WHAT THIS TASK INVOLVES ::
Filter the listing for lines containing "screenshot".

MATERIAL FOR THIS TASK ::
Start of Block
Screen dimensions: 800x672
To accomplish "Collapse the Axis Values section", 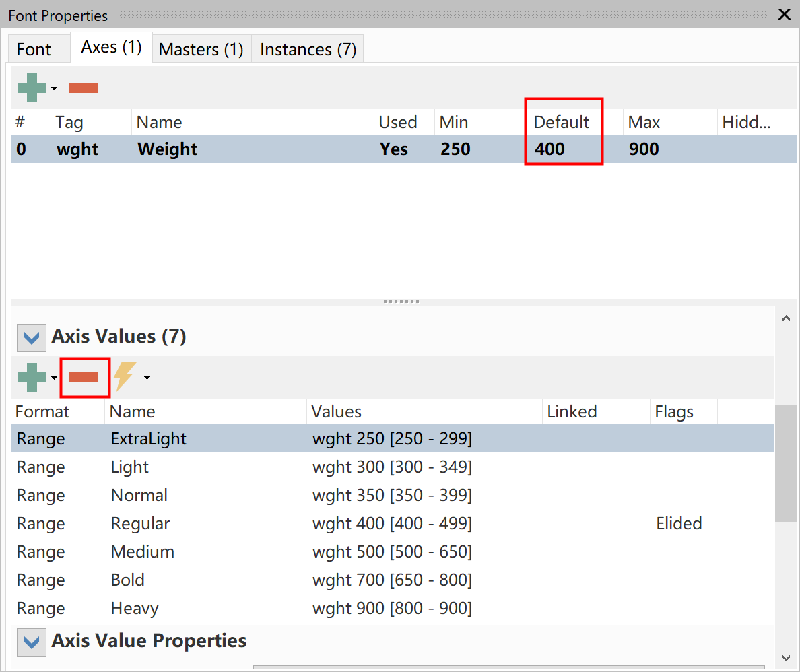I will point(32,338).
End of Block
Start of Block
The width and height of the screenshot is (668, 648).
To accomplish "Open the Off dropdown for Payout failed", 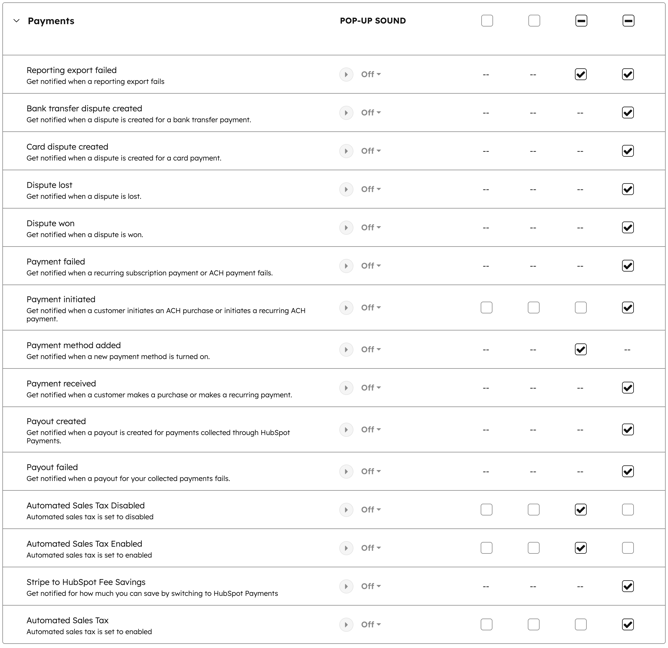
End of Block
Start of Block
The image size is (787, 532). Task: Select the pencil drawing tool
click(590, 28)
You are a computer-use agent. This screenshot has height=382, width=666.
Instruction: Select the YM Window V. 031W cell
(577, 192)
End of Block
PROBLEM SOLUTION ::
The width and height of the screenshot is (668, 648).
You are a computer-use agent. This screenshot has height=382, width=666.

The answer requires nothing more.